● Do this
Write out every line of the records below word for word, leaving out the pictures.

● Entries provided
"""

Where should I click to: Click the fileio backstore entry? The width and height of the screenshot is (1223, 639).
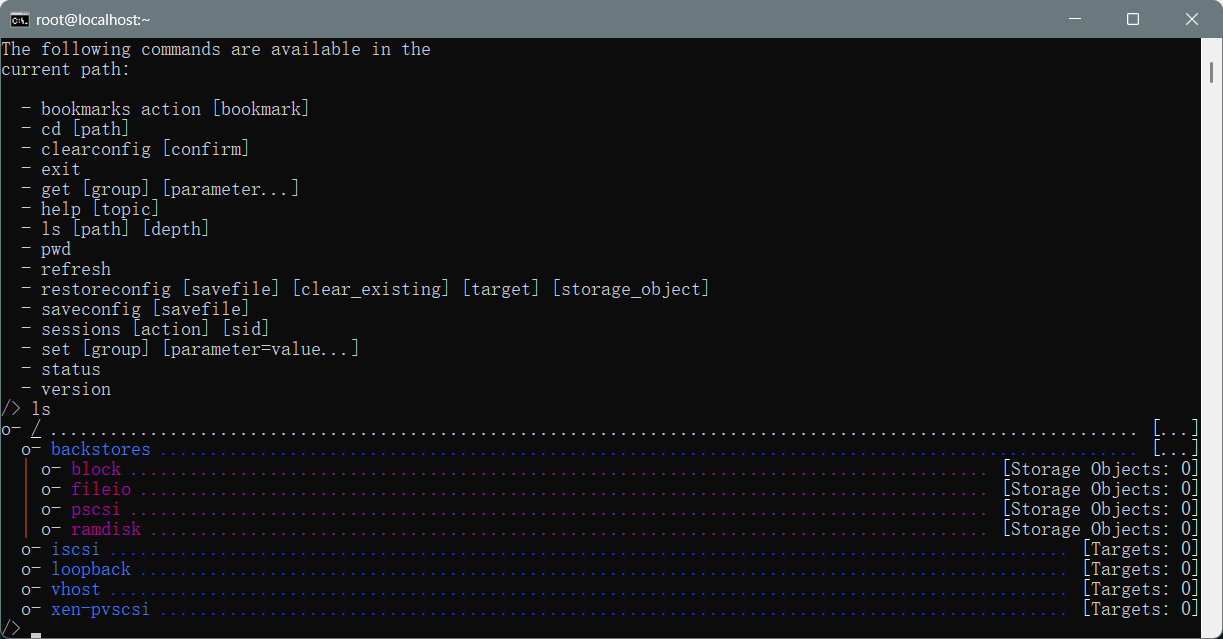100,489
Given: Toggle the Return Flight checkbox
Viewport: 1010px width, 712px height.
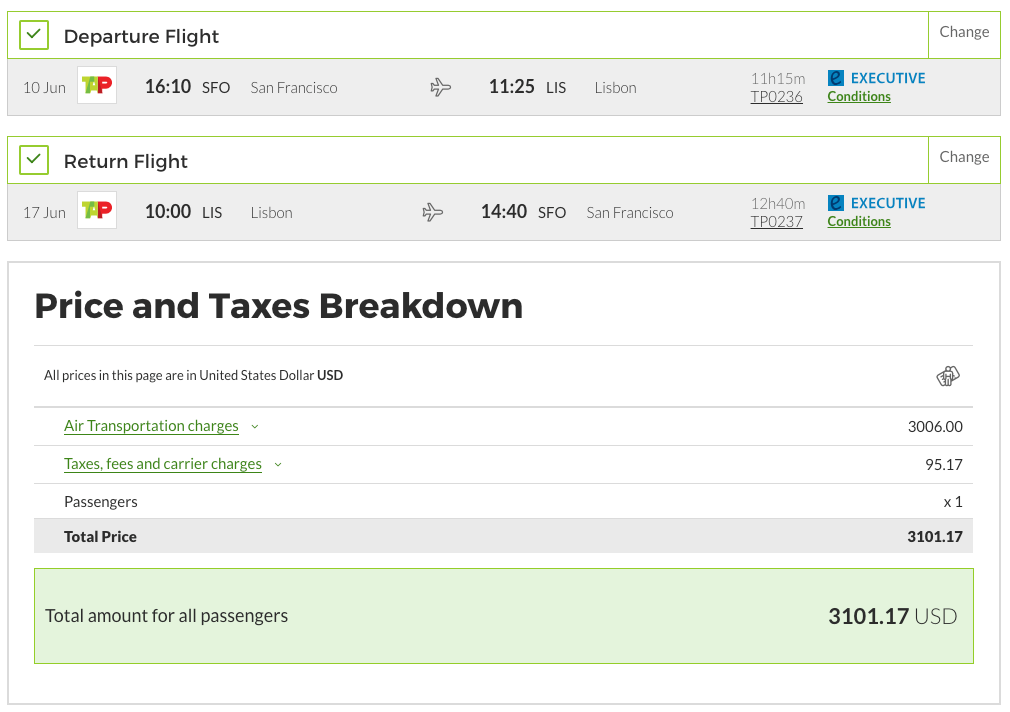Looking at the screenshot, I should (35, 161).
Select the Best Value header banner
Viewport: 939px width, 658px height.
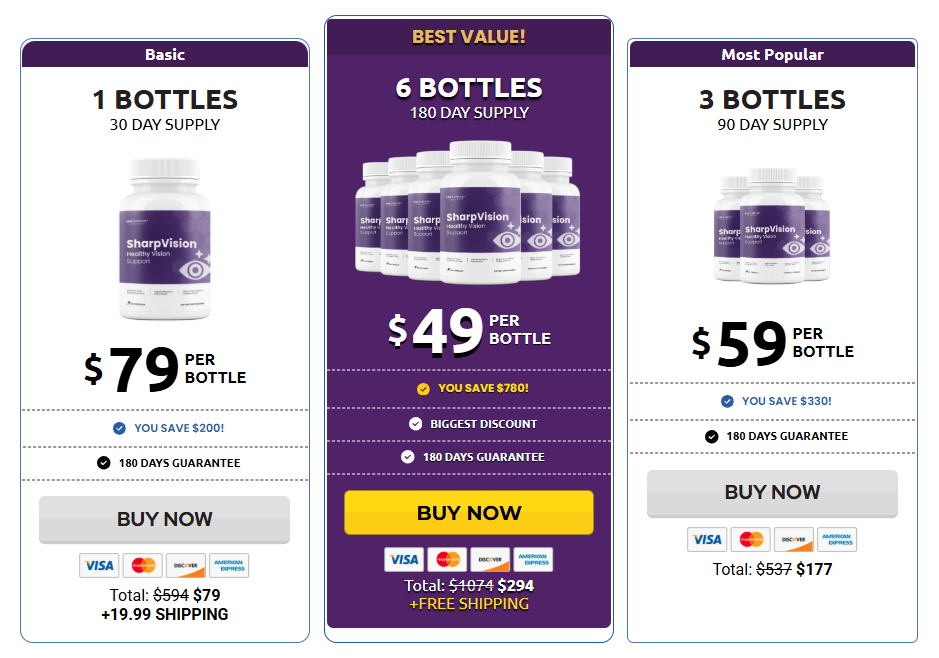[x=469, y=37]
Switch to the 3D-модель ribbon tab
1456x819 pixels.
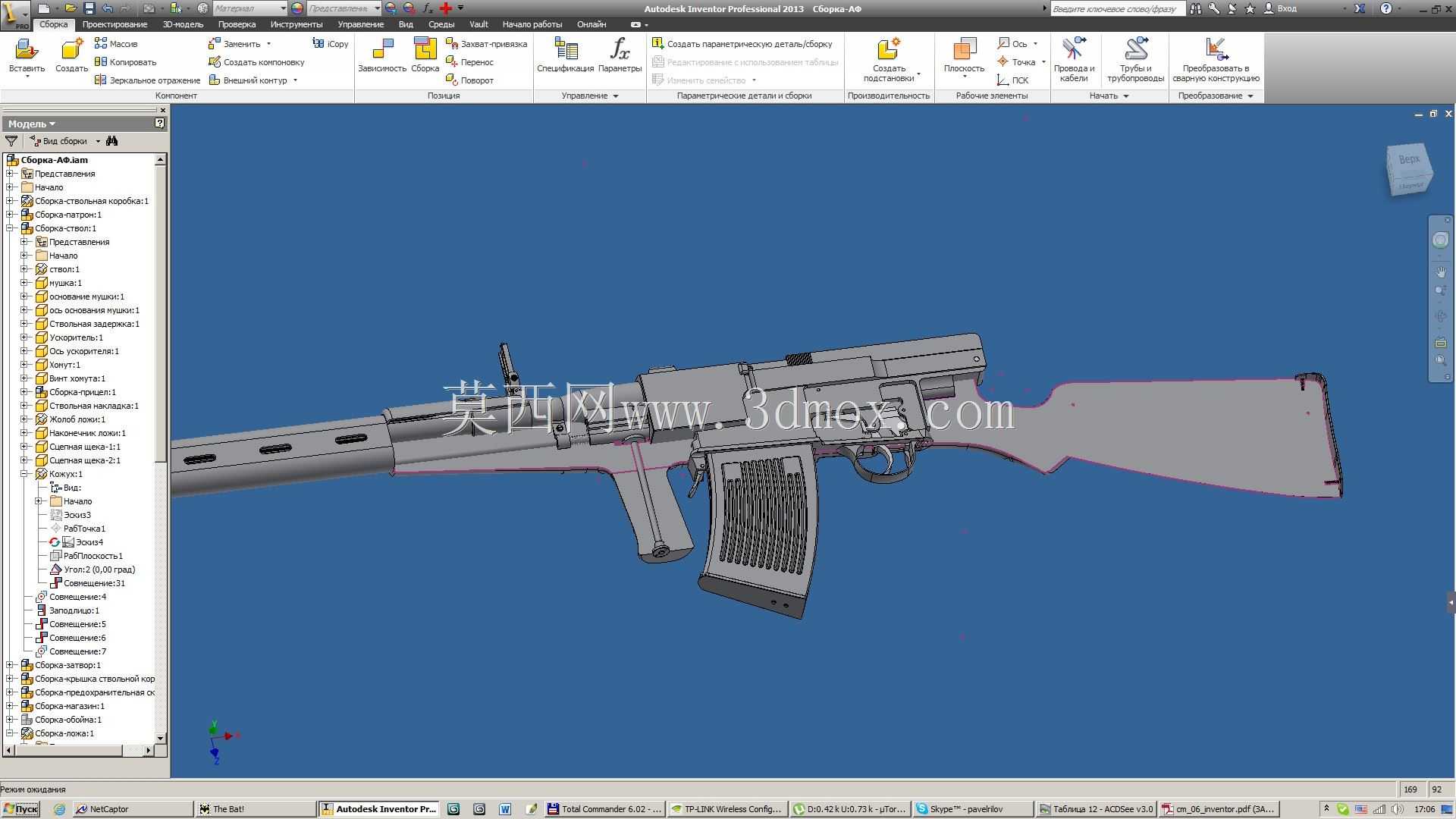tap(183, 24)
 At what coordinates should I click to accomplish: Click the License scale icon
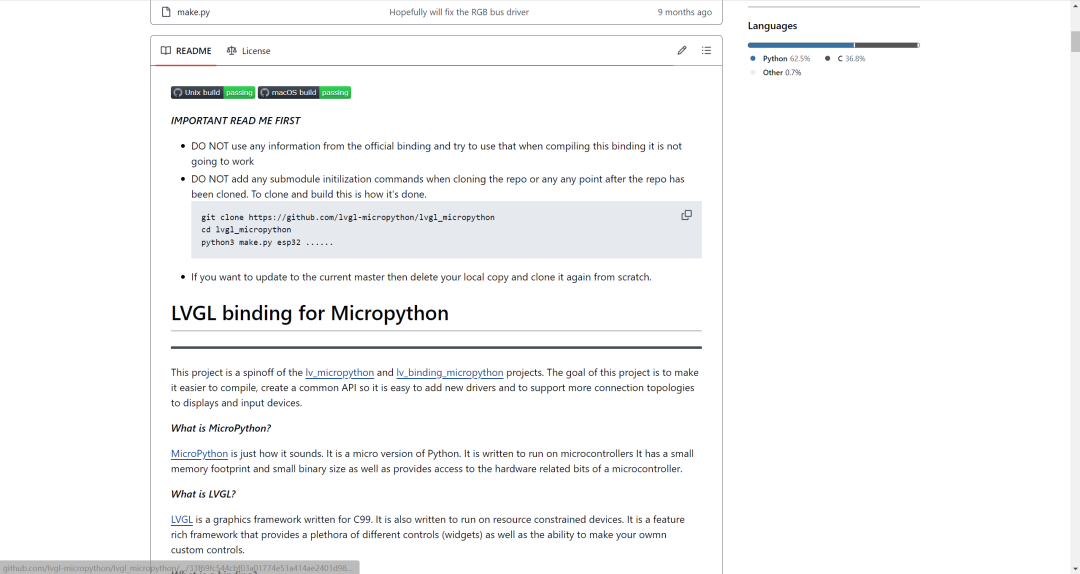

"""

● Written solution
Where should I click to: Click the fileio backstore entry? The width and height of the screenshot is (1223, 639).
100,489
Given: Toggle the Return Flight checkbox
Viewport: 1010px width, 712px height.
Looking at the screenshot, I should (35, 161).
Select the Best Value header banner
Viewport: 939px width, 658px height.
[x=469, y=37]
Switch to the 3D-модель ribbon tab
1456x819 pixels.
tap(183, 24)
 At what coordinates should I click to accomplish: Click the License scale icon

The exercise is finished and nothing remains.